West Virginia University law professor Robert Bastress argued the case for JCV. Bastress and said the PILOT, by purposely using the development authority to shield Rockwool from paying taxes, illegally circumvents those constitutional requirements.

But Hammer did agree with JCV’s argument that the JCDA’s absence as a party to the PILOT agreement was a remarkable omission, and that the failure of the JCDA board of directors to sign off on it calls into question the “public purpose” that grants it the ability to exempt the project from taxation.

“Remarkably and despite purporting to bind the JCDA,” the judge wrote in his opinion, “the PILOT does not even contemplate obtaining the JCDA’s agreement … The only two essential parties to the PILOT are Rockwool and the JCDA. Absent the JCDA’s assent evidenced by a vote of its board, the PILOT is not an enforceable agreement — it is merely a proposal.”

The PILOT was signed by the Jefferson County Commission, the Jefferson County Board of Education, and the Ranson City officials, Jefferson County Sheriff Pete Dougherty and Assessor Angie Banks.

Hammer agreed with JCV’s contention that the PILOT was “defective on its face”, but pinned his dismissal on the court’s inability to know whether the terms of the PILOT would be agreed upon in the future. Wrote Hammer: “... when relief is sought pursuant to the Uniform Declaratory Judgments Act, as it is in this case, the Court’s power to declare rights, status and other legal relations depends upon the facts existing at the time the proceeding is commenced. Future and contingent events are not to be considered.”
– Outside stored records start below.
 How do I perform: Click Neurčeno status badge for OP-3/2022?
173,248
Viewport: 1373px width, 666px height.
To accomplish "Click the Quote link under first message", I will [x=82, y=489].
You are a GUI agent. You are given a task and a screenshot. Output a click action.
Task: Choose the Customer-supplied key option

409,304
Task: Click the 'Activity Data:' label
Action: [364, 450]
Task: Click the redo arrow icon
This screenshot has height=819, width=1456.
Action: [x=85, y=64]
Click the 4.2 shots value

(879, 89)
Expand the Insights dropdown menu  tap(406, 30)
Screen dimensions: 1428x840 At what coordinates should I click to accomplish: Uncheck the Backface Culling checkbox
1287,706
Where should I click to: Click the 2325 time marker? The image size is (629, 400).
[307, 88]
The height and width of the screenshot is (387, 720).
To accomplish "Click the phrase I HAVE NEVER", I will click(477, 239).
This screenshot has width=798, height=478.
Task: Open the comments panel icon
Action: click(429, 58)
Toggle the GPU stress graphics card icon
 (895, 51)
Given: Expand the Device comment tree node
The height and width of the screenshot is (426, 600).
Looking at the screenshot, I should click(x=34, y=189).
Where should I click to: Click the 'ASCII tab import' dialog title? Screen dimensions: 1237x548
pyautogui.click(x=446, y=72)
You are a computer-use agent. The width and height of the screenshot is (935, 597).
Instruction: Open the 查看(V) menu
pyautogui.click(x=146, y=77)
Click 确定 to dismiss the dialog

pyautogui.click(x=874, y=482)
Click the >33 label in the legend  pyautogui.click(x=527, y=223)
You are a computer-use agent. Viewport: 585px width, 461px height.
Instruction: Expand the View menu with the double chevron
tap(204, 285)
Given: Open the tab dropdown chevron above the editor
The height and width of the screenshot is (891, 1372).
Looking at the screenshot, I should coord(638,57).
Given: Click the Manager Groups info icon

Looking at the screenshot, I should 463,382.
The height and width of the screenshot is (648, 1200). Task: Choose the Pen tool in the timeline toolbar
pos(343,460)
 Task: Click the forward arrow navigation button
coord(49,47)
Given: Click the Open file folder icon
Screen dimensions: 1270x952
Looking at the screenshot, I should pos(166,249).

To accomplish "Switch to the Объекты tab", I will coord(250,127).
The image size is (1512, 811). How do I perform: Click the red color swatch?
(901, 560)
Hammer’s decision on Thursday did not address a second lawsuit JCV has filed that challenges how Ranson officials rezoned the 130 acres on which the Rockwool factory is being built. During a hearing in June, Hammer said he was considering sending the issue back to Ranson officials to resolve. He said the city could end the dispute without admitting any error by republishing public notices for the Rockwool factory site and then voting again on the application.

Both Rockwool and JCV cheered Hammer’s ruling.

Rockwool spokesman Michael Zarin called Hammer’s decision a win for recognizing the ability of development authorities to offer PILOT agreements as economic incentives. Zarin also anticipated that any outstanding issues with the agreement would be finalized.

“We are fully confident that relevant authorities will deliver the promised economic incentives,” Zarin said.

JCV’s statement highlighted Hammer’s view that the PILOT was not valid.

“The Judge made it clear that Rockwool PILOT does not bind our community to this project,” the statement reads. “It is a mere proposal, by public officials who have since resigned in disgrace, to subsidize heavy industry by our schools.”  

“With this ruling, all governmental bodies in Jefferson County are free to disregard PILOT and require that Rockwool pay their fair share of the taxes they owe to our community. This ruling is an important step towards restoring government accountability in Jefferson County.”

Without the PILOT, and assuming Rockwool would build its factory without the agreement, the school system could receive nearly $11 million in new tax revenues through 2029. With the PILOT, the school system will receive about $1.3 million in new taxes.